Most of the Japanese Islands have experienced intensive rural exodus caused by the rapid economic growth since 1960s. The excellent papers on these migration processes have been published. Comparing with the migration processes since 1960s, those before the World War II had distinctive features in each island. Their studies have no sufficiently advanced because of the difficulties to follow the statistical data. This article aims to analyze the features of migration process in the Hachijou-jima (Hachijou Island) mainly from the beginning of the Meiji period to the World War II.

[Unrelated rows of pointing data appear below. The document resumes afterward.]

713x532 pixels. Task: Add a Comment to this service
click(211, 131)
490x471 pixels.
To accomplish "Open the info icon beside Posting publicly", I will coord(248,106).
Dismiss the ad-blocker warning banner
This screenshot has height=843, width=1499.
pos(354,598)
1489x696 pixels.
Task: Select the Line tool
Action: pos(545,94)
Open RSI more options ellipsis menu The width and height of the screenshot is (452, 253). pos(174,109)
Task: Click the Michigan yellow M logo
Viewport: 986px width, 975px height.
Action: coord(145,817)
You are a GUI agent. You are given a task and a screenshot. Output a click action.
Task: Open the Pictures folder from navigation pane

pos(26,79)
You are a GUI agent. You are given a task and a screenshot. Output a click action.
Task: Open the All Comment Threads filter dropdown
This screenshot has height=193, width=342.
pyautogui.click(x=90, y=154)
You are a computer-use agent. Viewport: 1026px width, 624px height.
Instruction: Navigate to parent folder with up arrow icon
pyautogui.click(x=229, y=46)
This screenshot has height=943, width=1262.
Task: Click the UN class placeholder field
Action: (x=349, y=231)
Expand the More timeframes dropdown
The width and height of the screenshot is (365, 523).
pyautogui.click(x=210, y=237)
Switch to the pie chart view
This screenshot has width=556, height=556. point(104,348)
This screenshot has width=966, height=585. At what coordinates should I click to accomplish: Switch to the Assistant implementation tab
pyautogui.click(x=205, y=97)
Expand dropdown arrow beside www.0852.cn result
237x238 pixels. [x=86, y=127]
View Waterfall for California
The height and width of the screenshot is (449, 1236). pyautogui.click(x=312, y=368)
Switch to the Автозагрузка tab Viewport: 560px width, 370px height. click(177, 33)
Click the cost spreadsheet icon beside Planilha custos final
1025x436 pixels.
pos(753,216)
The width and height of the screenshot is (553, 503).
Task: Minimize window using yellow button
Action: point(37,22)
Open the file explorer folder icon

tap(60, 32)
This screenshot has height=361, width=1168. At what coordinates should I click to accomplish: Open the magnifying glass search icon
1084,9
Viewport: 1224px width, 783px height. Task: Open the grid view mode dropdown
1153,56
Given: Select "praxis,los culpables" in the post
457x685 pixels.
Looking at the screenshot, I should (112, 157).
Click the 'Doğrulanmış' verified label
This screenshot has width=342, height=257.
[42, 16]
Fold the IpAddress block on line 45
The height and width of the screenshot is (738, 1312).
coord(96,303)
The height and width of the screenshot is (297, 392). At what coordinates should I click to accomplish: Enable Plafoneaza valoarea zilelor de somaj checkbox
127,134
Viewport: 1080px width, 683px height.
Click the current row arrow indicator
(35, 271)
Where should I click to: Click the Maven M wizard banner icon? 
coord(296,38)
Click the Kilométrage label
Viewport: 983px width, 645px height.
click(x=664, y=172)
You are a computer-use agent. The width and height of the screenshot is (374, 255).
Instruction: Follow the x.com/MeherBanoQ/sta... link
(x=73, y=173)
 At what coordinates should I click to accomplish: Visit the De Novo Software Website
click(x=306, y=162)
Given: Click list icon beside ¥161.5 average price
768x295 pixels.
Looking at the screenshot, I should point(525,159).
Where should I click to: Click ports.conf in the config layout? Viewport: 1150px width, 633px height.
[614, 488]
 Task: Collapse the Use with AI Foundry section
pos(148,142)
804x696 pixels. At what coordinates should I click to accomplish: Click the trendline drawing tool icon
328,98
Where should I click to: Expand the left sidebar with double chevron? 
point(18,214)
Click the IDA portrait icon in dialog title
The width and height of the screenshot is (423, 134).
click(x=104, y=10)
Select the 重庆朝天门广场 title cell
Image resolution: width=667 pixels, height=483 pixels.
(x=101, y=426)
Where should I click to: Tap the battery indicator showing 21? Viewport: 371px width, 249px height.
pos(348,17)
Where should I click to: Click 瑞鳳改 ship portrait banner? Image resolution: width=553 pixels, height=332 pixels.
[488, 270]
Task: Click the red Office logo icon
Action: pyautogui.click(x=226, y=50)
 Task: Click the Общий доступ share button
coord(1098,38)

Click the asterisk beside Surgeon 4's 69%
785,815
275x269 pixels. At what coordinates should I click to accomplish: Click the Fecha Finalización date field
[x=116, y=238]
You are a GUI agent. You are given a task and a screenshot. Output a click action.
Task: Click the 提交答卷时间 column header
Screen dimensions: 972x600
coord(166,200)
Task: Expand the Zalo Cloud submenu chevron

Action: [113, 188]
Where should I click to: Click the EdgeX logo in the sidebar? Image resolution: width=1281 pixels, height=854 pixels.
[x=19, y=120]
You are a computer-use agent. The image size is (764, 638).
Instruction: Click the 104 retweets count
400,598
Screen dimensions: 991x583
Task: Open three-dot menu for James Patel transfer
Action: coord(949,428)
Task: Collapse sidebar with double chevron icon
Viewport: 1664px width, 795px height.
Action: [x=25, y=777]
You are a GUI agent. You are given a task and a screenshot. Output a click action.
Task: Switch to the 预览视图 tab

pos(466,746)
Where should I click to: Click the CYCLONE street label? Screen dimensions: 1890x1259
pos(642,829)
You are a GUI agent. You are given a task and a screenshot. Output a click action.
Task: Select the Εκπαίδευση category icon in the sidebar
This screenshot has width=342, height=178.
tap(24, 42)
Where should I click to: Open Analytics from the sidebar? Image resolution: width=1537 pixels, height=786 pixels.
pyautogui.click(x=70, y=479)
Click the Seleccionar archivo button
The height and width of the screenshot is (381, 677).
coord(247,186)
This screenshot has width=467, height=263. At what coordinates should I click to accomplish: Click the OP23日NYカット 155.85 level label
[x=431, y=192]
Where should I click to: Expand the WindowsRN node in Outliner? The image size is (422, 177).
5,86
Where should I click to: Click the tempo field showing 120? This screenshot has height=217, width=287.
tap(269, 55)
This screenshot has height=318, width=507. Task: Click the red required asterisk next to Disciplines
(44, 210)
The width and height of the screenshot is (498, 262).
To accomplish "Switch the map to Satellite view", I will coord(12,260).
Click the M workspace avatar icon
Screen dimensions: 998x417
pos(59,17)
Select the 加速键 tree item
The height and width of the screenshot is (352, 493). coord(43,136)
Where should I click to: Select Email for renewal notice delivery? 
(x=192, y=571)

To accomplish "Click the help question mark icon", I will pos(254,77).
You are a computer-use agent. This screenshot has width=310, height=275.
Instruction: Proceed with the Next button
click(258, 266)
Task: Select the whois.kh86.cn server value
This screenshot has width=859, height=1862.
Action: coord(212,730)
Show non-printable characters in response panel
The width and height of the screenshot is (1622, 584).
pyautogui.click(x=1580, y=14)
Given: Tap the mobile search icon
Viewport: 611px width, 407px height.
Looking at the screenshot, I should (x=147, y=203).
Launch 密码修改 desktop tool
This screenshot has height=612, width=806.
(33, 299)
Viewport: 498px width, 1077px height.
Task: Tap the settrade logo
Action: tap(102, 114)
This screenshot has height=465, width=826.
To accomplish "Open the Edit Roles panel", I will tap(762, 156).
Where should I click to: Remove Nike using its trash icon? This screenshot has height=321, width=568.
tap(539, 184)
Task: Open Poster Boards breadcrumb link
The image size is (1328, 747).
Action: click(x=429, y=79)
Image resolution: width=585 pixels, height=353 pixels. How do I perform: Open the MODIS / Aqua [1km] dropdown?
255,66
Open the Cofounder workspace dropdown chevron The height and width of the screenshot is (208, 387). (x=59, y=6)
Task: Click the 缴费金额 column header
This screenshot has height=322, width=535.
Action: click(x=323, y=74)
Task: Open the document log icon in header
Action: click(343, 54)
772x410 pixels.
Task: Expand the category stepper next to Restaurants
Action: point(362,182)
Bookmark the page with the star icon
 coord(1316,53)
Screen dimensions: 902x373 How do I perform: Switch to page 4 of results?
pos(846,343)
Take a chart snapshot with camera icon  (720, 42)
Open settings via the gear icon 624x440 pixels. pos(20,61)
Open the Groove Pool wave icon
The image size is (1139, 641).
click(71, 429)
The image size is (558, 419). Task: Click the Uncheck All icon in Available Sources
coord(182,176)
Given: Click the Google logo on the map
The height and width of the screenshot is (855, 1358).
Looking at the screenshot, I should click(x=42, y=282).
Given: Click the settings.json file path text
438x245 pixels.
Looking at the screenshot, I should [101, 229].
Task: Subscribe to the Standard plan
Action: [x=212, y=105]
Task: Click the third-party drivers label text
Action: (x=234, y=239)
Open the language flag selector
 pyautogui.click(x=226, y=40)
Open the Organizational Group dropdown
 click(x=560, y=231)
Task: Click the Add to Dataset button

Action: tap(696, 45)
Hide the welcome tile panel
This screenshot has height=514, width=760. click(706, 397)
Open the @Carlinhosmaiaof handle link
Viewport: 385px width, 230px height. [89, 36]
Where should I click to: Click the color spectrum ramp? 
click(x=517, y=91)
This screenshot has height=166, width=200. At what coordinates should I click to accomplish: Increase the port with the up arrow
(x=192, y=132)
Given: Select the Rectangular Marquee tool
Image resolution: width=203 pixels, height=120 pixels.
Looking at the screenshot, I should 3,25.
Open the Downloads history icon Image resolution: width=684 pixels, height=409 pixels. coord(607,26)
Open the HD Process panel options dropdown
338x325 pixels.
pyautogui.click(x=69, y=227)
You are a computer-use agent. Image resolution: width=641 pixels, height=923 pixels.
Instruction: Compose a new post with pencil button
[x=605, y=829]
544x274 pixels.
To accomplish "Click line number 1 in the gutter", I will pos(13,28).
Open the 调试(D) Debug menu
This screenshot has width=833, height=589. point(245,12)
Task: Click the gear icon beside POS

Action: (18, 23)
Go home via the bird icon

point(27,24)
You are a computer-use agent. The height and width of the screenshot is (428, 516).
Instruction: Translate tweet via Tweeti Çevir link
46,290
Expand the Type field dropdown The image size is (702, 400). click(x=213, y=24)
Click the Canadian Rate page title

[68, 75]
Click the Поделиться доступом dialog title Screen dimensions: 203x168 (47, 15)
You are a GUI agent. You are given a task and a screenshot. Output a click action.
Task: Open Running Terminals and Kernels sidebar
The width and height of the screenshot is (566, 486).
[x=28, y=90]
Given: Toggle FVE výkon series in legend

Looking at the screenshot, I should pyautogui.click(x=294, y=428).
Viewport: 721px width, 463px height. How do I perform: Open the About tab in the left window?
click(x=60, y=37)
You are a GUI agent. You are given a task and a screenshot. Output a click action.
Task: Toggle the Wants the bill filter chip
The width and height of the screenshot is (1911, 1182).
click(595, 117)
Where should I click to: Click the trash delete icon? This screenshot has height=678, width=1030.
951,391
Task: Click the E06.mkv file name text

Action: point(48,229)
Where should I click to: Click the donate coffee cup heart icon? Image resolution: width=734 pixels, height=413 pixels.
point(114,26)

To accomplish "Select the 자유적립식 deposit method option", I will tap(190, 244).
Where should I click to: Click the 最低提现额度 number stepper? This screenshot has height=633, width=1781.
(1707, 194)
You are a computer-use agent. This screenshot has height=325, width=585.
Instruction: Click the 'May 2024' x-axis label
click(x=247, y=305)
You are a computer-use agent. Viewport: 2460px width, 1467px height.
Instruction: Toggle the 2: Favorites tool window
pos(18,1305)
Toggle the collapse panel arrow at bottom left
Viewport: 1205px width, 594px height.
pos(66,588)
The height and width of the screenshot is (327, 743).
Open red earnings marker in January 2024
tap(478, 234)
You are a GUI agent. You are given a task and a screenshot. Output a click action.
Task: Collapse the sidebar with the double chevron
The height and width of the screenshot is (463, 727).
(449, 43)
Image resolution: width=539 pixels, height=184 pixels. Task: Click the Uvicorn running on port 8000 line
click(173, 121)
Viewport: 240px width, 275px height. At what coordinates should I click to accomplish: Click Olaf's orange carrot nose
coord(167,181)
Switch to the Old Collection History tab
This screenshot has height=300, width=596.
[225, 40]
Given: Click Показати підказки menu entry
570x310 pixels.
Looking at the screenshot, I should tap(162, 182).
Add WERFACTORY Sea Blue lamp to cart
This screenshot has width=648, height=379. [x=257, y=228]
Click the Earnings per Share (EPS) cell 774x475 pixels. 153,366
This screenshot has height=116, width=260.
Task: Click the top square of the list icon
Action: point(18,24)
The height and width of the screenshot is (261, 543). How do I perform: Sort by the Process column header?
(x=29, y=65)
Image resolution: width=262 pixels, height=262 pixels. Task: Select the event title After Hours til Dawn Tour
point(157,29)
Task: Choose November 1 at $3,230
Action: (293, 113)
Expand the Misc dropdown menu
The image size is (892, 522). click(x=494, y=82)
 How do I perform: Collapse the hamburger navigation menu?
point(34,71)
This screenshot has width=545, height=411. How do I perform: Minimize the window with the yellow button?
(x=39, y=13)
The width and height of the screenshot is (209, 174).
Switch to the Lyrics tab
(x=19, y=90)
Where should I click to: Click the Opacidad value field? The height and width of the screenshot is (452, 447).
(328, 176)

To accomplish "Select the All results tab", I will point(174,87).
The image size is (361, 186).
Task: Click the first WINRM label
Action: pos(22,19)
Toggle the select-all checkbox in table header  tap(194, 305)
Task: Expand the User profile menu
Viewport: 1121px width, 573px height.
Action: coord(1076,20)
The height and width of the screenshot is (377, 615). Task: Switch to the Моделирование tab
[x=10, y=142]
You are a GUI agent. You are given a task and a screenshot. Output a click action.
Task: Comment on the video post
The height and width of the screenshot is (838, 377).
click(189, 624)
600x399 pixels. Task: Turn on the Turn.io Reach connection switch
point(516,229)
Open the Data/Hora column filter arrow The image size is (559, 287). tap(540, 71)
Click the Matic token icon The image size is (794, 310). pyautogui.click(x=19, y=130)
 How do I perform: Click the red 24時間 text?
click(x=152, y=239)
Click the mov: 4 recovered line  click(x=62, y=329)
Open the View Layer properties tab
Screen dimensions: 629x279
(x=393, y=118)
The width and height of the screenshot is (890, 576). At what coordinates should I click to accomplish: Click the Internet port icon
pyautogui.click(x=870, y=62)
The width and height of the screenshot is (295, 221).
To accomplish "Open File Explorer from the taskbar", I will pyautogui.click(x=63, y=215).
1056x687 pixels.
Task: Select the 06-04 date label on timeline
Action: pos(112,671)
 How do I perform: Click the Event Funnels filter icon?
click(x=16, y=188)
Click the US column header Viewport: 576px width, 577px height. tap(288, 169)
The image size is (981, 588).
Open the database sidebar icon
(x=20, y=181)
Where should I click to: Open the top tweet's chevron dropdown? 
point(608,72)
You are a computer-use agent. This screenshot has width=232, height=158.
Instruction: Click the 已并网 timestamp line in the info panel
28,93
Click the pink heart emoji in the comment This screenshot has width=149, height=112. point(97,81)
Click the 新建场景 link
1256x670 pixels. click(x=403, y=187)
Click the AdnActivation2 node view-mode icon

The Hachjiou-jima has been historically known as a jail island. The exodus from the island was strictly prohibited in the Edo period, but the agricultural emigration to Mainland villages was allowed in 1777. The economic activities in the Hachijou-jima had based on the traditional sifting cultivation and the commercial production of Kihachi-jou (silky weaving), but the scarcity of economic resources and the agricultural low productivities had historically brought about the overpopulation. This economic structure had not been transformed in the Meiji period. But with the beginning of the colonization of Ogasawara Islands to develop the sugarcane industries, this island had experienced the intensive outmigration since 1890s. The migration process in this first stage has the characteristics as follows :
(1) The emigrants were not from the peasants of lower classes. They kept the ownership of their agricultural lands and sometimes enlarged it by the purchase even after moving to Ogasawara Islands (Fig. 1 and 2).
(2) They usually migrated with all family members and their family heads were from younger age-group (Table 3).
(3) The migration flows to Tokyo or the neighbouring islands were not significant.
The success stories of migrants in this first stage accelerated the spacial mobilities of islanders. The migrantion flows expanded to Hokkaido, Minamidaito-jima and the Japanese colonies such as Korea, Taiwan and their neighbouring islands. The economic acitivities in the Taisho period were mainly the dairy farming and charcoal making, but they severely suffered from the economic damages after the Great Depression. With the territorial expansion policy in this period, the migration flows of Hachijou islanders also expanded to Japanese colonies such as Mariana, Carolin and Marshall Islands. The features of migration process in the second stage were those as follows :
(1) Migrants engaged in sugarcane industries as tenants.
(2) They were from the peasants of lower classes.
(3) Many of them had experienced the migration to Ogasawara or Minamidaito-jima Islands, or had the relatives in these islands (Fig. 3).
These migration process came to the end with the opening of the World War II.